The full FOMC statement appears below:

“The Federal Reserve is committed to using its full range of tools to support the U.S. economy in this challenging time, thereby promoting its maximum employment and price stability goals.

“The COVID-19 pandemic is causing tremendous human and economic hardship across the United States and around the world. Economic activity and employment have continued to recover but remain well below their levels at the beginning of the year. Weaker demand and earlier declines in oil prices have been holding down consumer price inflation. Overall financial conditions remain accommodative, in part reflecting policy measures to support the economy and the flow of credit to U.S. households and businesses.

“The path of the economy will depend significantly on the course of the virus. The ongoing public health crisis will continue to weigh on economic activity, employment, and inflation in the near term, and poses considerable risks to the economic outlook over the medium term.

“The Committee seeks to achieve maximum employment and inflation at the rate of 2 percent over the longer run. With inflation running persistently below this longer-run goal, the Committee will aim to achieve inflation moderately above 2 percent for some time so that inflation averages 2 percent over time and longer-term inflation expectations remain well anchored at 2 percent. The Committee expects to maintain an accommodative stance of monetary policy until these outcomes are achieved.
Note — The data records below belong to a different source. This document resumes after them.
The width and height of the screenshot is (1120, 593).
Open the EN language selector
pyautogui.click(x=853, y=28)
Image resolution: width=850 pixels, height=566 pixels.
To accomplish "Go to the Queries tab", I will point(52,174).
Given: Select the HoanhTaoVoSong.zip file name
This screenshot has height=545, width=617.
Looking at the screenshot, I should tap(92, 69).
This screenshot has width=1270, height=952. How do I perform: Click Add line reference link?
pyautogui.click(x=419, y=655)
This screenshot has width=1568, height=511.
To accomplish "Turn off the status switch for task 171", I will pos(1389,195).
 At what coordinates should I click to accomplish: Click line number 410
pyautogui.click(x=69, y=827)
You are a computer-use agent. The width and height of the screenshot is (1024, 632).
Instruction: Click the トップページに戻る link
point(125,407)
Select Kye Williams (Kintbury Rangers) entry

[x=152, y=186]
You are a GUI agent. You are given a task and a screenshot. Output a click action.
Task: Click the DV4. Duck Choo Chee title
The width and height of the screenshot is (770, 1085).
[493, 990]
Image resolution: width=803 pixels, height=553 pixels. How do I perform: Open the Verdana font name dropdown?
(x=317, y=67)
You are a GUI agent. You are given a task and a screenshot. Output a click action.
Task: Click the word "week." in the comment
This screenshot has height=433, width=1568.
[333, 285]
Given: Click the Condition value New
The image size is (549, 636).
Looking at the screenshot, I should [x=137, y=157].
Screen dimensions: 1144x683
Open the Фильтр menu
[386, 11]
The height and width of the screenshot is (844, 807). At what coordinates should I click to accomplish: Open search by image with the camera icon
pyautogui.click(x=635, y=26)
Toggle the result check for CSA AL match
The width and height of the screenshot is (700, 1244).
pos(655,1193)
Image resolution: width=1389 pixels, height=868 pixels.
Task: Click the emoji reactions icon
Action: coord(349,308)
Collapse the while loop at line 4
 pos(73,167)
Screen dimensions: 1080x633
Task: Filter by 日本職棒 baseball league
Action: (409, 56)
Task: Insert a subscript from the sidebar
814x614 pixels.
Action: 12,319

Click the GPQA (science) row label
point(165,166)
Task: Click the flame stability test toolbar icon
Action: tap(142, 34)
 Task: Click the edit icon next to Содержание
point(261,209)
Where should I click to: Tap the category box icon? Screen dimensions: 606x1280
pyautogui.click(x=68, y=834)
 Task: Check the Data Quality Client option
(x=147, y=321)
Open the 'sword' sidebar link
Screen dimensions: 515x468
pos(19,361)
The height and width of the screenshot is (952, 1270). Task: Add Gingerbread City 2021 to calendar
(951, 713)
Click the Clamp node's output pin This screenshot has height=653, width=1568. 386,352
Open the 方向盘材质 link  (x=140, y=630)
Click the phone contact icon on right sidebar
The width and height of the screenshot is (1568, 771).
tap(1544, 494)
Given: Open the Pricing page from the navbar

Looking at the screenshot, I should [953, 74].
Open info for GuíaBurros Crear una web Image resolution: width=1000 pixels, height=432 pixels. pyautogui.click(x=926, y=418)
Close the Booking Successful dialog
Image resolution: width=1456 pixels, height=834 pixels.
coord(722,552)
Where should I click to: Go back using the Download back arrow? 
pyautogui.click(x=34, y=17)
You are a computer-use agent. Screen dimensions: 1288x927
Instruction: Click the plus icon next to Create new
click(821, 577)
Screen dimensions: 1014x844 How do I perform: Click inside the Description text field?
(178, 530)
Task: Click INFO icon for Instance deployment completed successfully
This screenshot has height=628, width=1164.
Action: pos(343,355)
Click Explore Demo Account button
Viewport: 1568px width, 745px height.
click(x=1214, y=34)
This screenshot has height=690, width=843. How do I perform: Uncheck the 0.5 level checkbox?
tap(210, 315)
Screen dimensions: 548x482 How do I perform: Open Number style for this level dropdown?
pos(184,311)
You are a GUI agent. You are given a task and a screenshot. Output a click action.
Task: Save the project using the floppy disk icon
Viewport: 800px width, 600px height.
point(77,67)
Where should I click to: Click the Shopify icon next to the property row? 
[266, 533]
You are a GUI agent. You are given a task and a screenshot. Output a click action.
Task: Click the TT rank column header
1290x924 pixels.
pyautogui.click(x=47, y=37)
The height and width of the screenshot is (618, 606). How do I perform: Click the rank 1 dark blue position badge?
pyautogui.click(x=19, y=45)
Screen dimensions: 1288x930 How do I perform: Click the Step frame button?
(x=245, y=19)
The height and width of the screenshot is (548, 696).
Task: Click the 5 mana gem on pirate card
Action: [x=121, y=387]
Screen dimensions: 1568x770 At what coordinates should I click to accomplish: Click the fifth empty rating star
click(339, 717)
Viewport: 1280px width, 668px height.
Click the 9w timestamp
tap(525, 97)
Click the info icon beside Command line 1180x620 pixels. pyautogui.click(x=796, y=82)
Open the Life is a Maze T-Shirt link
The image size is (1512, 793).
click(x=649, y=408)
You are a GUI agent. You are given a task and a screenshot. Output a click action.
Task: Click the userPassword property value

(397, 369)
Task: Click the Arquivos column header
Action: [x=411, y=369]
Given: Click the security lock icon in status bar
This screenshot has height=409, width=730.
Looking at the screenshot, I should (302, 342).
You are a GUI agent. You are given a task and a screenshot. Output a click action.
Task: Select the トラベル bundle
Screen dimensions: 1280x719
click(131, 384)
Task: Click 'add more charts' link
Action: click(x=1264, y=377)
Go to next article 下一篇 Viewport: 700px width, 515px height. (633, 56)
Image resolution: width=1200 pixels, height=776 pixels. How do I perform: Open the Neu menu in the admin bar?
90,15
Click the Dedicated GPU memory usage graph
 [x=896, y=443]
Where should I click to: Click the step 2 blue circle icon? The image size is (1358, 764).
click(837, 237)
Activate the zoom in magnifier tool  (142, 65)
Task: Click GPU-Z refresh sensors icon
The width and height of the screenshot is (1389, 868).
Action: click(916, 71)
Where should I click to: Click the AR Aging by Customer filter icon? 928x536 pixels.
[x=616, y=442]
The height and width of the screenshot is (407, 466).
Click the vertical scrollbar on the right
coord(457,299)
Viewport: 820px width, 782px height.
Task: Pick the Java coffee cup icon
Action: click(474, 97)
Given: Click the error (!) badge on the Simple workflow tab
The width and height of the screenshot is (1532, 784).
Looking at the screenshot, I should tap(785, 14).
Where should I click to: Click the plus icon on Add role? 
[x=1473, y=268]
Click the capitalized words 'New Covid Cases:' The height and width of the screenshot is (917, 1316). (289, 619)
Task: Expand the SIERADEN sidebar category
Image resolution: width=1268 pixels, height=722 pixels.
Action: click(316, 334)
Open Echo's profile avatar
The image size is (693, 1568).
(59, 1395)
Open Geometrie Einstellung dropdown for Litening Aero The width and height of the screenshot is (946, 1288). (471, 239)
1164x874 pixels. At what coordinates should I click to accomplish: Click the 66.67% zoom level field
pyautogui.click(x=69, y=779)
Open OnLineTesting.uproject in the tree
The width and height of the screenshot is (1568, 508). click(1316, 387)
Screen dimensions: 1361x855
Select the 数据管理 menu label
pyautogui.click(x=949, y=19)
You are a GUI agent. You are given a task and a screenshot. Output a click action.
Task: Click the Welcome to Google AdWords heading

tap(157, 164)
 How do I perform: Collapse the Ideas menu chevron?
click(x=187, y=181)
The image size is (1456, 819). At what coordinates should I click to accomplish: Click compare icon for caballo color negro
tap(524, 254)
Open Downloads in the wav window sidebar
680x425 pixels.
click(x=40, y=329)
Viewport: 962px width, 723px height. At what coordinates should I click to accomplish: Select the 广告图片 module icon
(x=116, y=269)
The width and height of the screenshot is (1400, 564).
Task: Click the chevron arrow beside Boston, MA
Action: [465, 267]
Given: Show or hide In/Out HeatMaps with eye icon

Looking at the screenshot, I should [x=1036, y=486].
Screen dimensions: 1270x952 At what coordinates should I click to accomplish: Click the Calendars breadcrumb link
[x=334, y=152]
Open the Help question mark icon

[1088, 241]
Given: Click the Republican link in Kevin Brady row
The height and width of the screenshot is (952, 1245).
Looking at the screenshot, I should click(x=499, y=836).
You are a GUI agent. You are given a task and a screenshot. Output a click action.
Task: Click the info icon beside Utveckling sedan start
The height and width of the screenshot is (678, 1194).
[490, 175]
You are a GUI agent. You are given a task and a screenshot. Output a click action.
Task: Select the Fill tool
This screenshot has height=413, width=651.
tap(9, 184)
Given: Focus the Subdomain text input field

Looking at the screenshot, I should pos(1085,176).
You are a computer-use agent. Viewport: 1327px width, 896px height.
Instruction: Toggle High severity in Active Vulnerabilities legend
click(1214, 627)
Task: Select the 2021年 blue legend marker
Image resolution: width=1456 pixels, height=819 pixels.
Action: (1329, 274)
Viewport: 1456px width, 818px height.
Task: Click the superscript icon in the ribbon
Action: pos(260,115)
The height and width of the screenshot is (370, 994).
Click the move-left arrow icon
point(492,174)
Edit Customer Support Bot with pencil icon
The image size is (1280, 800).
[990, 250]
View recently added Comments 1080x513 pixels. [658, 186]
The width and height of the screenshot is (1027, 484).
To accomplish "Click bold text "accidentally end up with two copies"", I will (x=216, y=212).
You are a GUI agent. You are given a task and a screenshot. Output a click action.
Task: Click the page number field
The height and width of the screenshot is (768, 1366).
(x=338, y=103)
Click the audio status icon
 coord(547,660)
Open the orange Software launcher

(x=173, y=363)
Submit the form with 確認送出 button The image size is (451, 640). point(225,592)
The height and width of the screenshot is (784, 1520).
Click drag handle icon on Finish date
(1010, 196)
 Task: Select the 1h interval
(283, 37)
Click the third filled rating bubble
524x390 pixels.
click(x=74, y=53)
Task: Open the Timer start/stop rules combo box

The Committee decided to keep the target range for the federal funds rate at 0 to 1/4 percent and expects it will be appropriate to maintain this target range until labor market conditions have reached levels consistent with the Committee’s assessments of maximum employment and inflation has risen to 2 percent and is on track to moderately exceed 2 percent for some time. In addition, the Federal Reserve will continue to increase its holdings of Treasury securities by at least $80 billion per month and of agency mortgage-backed securities by at least $40 billion per month until substantial further progress has been made toward the Committee’s maximum employment and price stability goals. These asset purchases help foster smooth market functioning and accommodative financial conditions, thereby supporting the flow of credit to households and businesses.

“In assessing the appropriate stance of monetary policy, the Committee will continue to monitor the implications of incoming information for the economic outlook. The Committee would be prepared to adjust the stance of monetary policy as appropriate if risks emerge that could impede the attainment of the Committee’s goals. The Committee’s assessments will take into account a wide range of information, including readings on public health, labor market conditions, inflation pressures and inflation expectations, and financial and international developments.

“Voting for the monetary policy action were Jerome H. Powell, Chair; John C. Williams, Vice Chair; Michelle W. Bowman; Lael Brainard; Richard H. Clarida; Patrick Harker; Robert S. Kaplan; Neel Kashkari; Loretta J. Mester; and Randal K. Quarles.”